This perspective is not sufficient as the issues don’t just affect professionals or even users.

Philosophical Ethics

This says analyses and inquires the use of the technology. From this you can apply moral theories and principles to resolve the situation.

Sociological/Descriptive Ethics

From this perspective we apply a normative inquiry. This is viewing the question from the point of, “what ought to be the case?”

This is contrasted by descriptive studies. These ask, “what is the case?”

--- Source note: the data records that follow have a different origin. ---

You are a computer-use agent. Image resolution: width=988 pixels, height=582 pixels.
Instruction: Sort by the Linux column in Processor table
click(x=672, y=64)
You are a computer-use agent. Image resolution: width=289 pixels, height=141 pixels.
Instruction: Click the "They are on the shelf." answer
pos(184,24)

We should under stand the latter to analyse the former.

Ethical Features

We can split technological practices into the following sets:

Transparent Features

Ethical issues that are well studied.

Opaque Features

Not well studied issues.

Known Features

Users are aware of these features by do not realise they have moral implications.

Unknown Features

Users are not even aware of the technological features that have moral implications.

Three-Step Strategy

Due to the fact that no single ethical perspective deals well with cyberethics we should apply al three.

Step 1

Identify a practice involving cyber-technology, or a feature in that technology, that is controversial from a moral perspective.

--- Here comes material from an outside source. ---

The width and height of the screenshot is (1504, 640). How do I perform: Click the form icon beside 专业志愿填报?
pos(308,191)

Disclose any hidden (or opaque) features or issues that have moral implications.
If the ethical issue is descriptive, assess the sociological implications for relevant social institutions and socio-demographic and populations.
If the ethical issue is also normative, determine whether there are any specific guidelines, that is, professional codes that can help you resolve the issue.
If the normative ethical issues remain, go to Step 2.

Step 2

Analyse the ethical issue by clarifying concepts and situating it in a context.

If a policy vacuums exists, go to Step 2.2; otherwise go to Step 3.
Clear up any conceptual muddles involving the policy vacuum and go to Step 3.

Step 3

Deliberate on the ethical issue. The deliberation process requires two stages:

Apply one or more ethical theories to the analysis of the moral issue, and then go to step 3.2.
Justify the position you reached by evaluating it against the rules for logic/critical thinking.

Brey’s Model of Cyberethics

Level	Disciplines Involved	Task
Disclosive	Computer Science, Social Science (optional)	Disclose embedded features in computer technology that have moral importance.
Theoretical	Philosophy	Test newly disclosed features against standard ethical theories.
Application	Computer Science, Philosophy; Social Science	Apply standard or newly revised/ formulated ethical theories to the issues.

Intellectual Property

COMP107 Lectures 2020-12-18

This lecture was given in the form of a PDF. View it here if you want to see it in full.

Property

Tangible Property

Tangible property originally referred to land but now refers to any physical object that a person can own.

Relational Property

As property becomes less physical we should view it as a relation between the owner, the object and users.

$X$ (as the property owner of $Y$) can control $Y$ relative to persons $A,B,C$ and so forth.
If a person owns a certain object, then this person can control who has access to that object and how it is used.
- They could exclude another person from using it and could grant another person unlimited access to it.
Ownership claims involving intellectual objects (involving IP) are both similar to and different from ownership of tangible objects.

Object Types

Tangible

Tangible objects are exclusionary in nature.
- If a person owns a specific physical object, then another person cannot, and vice versa.
The sense of scarcity that applies to tangible objects, which often causes competition and rivalry, need not exist for intellectual objects.
- For example, there are practical limitations to the number of physical objects that one can own.
- There are also limitations (natural and political) to the amount of land that can be owned.

Intellectual

Intellectual objects represent creative works and inventions. They are manifestations or expressions of ideas.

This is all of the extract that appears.